» **What you will do**: Within the data that follows, set down exactly the lines from the one containing "Given: Open the Find magnifier tool" through the one containing "Given: Open the Instagram social icon", both ends included.

═════ Data to process ═════

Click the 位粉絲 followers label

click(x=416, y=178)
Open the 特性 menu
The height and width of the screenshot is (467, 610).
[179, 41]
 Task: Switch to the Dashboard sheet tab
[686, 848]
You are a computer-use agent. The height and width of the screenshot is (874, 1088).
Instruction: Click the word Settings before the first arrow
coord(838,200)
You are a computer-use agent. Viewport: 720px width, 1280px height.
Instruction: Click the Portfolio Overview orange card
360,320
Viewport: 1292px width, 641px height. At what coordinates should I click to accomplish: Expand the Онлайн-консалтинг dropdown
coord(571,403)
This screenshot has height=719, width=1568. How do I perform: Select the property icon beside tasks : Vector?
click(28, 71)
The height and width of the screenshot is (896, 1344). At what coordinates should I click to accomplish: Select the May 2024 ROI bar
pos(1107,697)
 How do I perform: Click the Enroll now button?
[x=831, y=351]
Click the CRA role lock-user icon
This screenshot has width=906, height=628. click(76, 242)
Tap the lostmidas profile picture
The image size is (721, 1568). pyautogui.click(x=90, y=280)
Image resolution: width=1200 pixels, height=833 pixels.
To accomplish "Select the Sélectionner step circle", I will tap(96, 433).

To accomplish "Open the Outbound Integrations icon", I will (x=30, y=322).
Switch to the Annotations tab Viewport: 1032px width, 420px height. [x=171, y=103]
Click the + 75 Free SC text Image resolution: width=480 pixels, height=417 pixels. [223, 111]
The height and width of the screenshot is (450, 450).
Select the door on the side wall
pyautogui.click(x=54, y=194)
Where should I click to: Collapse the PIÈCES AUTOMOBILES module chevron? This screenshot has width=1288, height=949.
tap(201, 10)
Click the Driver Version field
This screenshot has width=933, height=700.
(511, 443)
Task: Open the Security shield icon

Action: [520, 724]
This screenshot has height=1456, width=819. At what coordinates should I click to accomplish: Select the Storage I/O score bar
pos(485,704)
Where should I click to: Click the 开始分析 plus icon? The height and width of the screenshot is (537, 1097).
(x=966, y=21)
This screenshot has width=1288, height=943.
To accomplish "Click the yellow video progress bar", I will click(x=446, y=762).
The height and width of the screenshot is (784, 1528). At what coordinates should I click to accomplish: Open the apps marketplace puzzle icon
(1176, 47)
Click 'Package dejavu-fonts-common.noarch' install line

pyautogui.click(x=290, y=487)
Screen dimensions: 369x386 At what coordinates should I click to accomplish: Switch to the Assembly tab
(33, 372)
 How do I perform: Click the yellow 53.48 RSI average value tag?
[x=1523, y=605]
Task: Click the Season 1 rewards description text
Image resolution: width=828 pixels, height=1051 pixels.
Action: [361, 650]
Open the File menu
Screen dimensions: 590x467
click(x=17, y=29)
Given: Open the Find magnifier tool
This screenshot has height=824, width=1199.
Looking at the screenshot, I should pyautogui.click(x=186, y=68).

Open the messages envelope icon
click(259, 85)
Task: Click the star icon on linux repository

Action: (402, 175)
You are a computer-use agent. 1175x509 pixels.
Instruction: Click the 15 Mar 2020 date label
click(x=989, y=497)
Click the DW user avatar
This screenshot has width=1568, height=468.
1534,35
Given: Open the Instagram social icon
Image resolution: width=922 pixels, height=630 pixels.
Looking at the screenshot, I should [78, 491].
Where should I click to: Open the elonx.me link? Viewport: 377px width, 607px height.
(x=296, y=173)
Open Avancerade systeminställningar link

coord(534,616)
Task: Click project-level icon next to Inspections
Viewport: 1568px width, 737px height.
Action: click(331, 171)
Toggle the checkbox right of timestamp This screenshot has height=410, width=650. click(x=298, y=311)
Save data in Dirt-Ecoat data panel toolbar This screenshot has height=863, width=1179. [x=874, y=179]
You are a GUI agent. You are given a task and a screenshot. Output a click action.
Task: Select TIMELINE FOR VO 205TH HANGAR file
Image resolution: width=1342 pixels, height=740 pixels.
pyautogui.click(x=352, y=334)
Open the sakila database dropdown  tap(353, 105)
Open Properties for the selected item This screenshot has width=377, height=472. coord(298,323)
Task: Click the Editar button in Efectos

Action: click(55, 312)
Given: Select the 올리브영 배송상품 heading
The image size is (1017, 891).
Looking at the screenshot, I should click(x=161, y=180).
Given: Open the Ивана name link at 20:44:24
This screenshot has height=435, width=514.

═════

» **Finished exercise**:
Given: Open the Find magnifier tool
This screenshot has height=824, width=1199.
Looking at the screenshot, I should pyautogui.click(x=186, y=68).

Open the messages envelope icon
click(259, 85)
Task: Click the star icon on linux repository

Action: (402, 175)
You are a computer-use agent. 1175x509 pixels.
Instruction: Click the 15 Mar 2020 date label
click(x=989, y=497)
Click the DW user avatar
This screenshot has width=1568, height=468.
1534,35
Given: Open the Instagram social icon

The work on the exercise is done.